Traditional regression models don’t work

How might we go about modelling visibility? I have defined an acceptable prediction as within 3m, a range within which you can comfortably plan a dive. We also want to be able to capture good days and bad days.

A simple approach would be to use a simple linear regression on the weather. This performs terribly, dragging every site down towards the population mean, and not discerning between Rottnest and the river. It does capture a negative effect of swell, but this is drowned out by the missing site information. In comparison, just using mean visibility for that site performs better, even though it cannot discern between a perfect day and tropical storm. This wouldn’t be an inspiring use of statistics.
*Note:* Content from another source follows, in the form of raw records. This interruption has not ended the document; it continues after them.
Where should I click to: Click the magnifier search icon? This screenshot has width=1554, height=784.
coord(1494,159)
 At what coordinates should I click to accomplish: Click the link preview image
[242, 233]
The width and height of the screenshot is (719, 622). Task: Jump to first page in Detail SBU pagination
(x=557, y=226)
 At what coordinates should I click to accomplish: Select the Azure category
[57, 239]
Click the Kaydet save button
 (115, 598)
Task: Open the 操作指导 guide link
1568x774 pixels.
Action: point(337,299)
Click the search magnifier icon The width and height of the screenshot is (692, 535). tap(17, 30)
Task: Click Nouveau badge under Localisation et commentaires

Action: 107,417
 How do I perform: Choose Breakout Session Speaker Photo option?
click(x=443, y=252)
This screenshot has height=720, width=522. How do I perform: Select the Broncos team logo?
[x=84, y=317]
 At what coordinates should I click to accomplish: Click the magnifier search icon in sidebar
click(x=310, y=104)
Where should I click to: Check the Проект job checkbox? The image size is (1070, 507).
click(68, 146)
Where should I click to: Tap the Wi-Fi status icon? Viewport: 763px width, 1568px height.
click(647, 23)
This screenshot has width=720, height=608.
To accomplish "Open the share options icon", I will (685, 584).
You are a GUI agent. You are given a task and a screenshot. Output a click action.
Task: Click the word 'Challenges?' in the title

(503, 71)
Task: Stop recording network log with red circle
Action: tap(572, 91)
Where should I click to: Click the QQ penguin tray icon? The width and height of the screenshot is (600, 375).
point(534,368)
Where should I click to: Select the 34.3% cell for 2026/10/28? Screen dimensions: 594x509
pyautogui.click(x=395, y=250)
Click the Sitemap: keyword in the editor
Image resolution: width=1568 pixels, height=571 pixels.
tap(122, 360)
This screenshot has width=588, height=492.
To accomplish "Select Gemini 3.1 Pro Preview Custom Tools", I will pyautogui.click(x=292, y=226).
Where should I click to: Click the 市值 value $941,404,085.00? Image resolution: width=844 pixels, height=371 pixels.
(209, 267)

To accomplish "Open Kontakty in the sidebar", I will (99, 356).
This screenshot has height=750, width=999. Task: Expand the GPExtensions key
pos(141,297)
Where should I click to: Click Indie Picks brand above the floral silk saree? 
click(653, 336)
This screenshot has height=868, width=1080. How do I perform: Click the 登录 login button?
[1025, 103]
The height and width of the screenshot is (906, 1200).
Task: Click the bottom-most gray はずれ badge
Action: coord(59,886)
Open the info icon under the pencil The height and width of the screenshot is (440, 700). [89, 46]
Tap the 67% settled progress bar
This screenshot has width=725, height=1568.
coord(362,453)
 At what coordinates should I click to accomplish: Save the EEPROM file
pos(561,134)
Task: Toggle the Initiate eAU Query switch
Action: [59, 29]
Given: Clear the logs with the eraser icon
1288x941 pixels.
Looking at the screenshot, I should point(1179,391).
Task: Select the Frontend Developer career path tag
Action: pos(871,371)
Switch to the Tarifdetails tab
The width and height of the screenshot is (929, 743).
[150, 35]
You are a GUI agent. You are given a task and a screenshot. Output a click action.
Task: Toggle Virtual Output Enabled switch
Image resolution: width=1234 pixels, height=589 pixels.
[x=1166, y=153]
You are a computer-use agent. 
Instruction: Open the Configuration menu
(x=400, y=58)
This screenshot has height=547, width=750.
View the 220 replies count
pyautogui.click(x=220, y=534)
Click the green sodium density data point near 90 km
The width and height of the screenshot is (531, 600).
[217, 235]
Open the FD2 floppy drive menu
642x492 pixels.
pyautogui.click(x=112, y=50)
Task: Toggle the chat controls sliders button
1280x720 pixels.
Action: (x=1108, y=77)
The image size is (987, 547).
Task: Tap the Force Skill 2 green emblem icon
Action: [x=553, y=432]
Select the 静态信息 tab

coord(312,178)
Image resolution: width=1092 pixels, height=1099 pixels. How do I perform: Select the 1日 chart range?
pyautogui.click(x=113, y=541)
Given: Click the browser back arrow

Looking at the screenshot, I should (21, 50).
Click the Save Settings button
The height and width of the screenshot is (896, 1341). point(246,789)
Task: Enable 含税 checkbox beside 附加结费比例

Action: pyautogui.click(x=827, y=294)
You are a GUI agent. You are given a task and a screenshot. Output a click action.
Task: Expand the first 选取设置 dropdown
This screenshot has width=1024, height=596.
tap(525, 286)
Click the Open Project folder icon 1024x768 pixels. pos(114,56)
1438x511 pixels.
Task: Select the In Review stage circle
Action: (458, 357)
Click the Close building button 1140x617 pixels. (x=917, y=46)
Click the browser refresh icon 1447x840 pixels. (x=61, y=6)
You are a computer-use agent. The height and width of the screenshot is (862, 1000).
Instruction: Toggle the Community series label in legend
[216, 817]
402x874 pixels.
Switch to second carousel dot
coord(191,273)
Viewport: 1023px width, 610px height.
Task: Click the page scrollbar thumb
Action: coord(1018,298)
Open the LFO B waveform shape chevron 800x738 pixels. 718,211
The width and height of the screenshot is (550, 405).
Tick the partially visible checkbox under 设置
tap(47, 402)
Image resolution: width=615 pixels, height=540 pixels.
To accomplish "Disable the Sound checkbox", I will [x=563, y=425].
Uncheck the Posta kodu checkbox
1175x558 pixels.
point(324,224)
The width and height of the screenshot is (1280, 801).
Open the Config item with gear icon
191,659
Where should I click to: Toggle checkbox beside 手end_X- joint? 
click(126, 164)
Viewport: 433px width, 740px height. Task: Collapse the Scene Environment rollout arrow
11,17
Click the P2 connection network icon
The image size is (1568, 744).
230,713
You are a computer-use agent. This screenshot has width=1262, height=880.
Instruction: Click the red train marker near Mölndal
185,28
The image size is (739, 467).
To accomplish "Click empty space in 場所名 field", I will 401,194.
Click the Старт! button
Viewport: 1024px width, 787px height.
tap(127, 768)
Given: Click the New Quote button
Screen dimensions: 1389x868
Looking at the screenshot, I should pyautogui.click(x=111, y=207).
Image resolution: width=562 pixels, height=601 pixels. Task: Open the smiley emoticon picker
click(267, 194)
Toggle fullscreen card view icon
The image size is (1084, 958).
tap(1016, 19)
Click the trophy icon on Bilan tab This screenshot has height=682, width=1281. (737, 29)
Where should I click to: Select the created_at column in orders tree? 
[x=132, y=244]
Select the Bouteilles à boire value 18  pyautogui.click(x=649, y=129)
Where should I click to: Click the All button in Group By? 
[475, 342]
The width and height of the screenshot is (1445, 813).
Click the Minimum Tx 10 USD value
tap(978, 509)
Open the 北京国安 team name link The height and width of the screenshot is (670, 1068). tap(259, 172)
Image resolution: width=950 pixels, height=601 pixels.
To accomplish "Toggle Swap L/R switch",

We need a sensible way of combing these two pieces of information.

Show code
lm_fit <- lm(visibility ~ swell_5 + rain_5 + wind_5, data = r)
lm_prediction <- predict(lm_fit, r)

site_means <- r %>% group_by(site) %>% summarise(mean=mean(visibility))

first_predictions <- tibble(
  "site" = r$site, "vis" = r$visibility,
  "lm" = lm_prediction, "mean" = left_join(r, site_means)$mean) %>% 
  pivot_longer(cols = c(lm,mean), names_to = "method", values_to = "pred") %>% 
  mutate(
    vis_c = cut(vis,
                breaks = c(0, 3, 8, 15, Inf),
                labels = c("Red", "Orange", "Green", "Blue"),
                right  = FALSE),
    vis_p = cut(pred,
                breaks = c(0, 3, 8, 15, Inf),
                labels = c("Red", "Orange", "Green", "Blue"),
                right  = FALSE),
  ) %>%
  mutate(
    acceptable = (abs(vis - pred) <= 3)
  )

accuracy <- first_predictions %>%
  group_by(method) %>% 
  summarise(perc = round(mean(acceptable)*100))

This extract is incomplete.